Your Clinical Processes Already Know Where AI Belongs. BPMN Just Can't Say It How healthcare organisations can use existing process assets to build a structured, safe, and paced path to agentic AI

Most healthcare AI transformation programmes start in the wrong place.

The typical conversation goes: which AI platform should we adopt? Should we pilot a chatbot? What about ambient documentation? Let's run a proof of concept and see what sticks.

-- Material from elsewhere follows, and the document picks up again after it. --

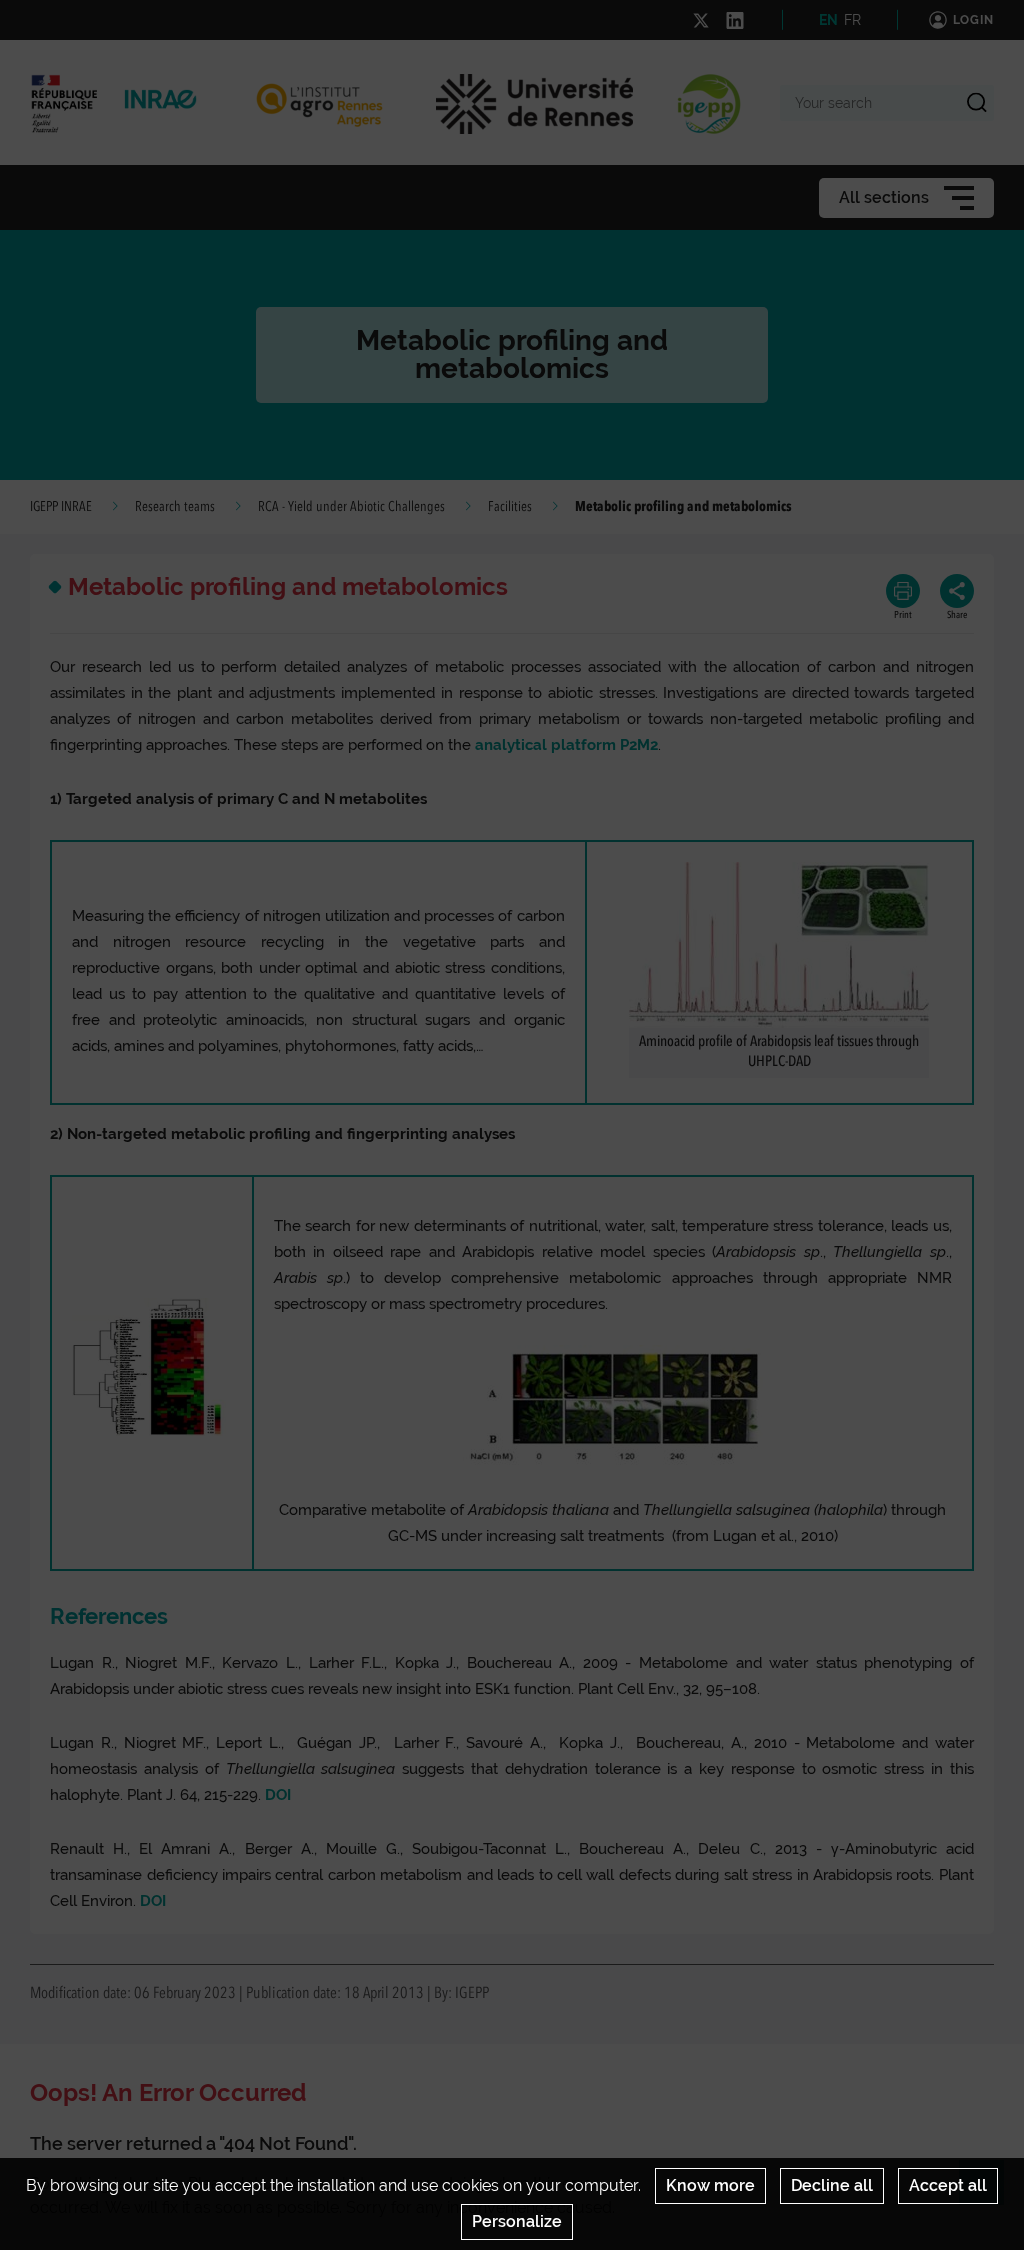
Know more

Meanwhile, sitting in a process repository somewhere, is a BPMN diagram for patient preadmission. Another for prior authorisation. Another for clinical triage. Each one represents years of institutional knowledge -- every edge case handled, every compliance requirement codified, every exception path tested against real patients in real situations.

That knowledge gets ignored. Organisations reinvent from scratch. Pilots fail or stay as pilots forever. The AI roadmap remains a whiteboard exercise.

There is a better way.


What BPMN Got Right

BPMN 2.0 is genuinely brilliant at describing how healthcare organisations work. It handles sequential care steps, parallel diagnostic workstreams, decision points based on clinical criteria, human tasks where a clinician must act, service tasks that call external systems, and exception handling when things go wrong.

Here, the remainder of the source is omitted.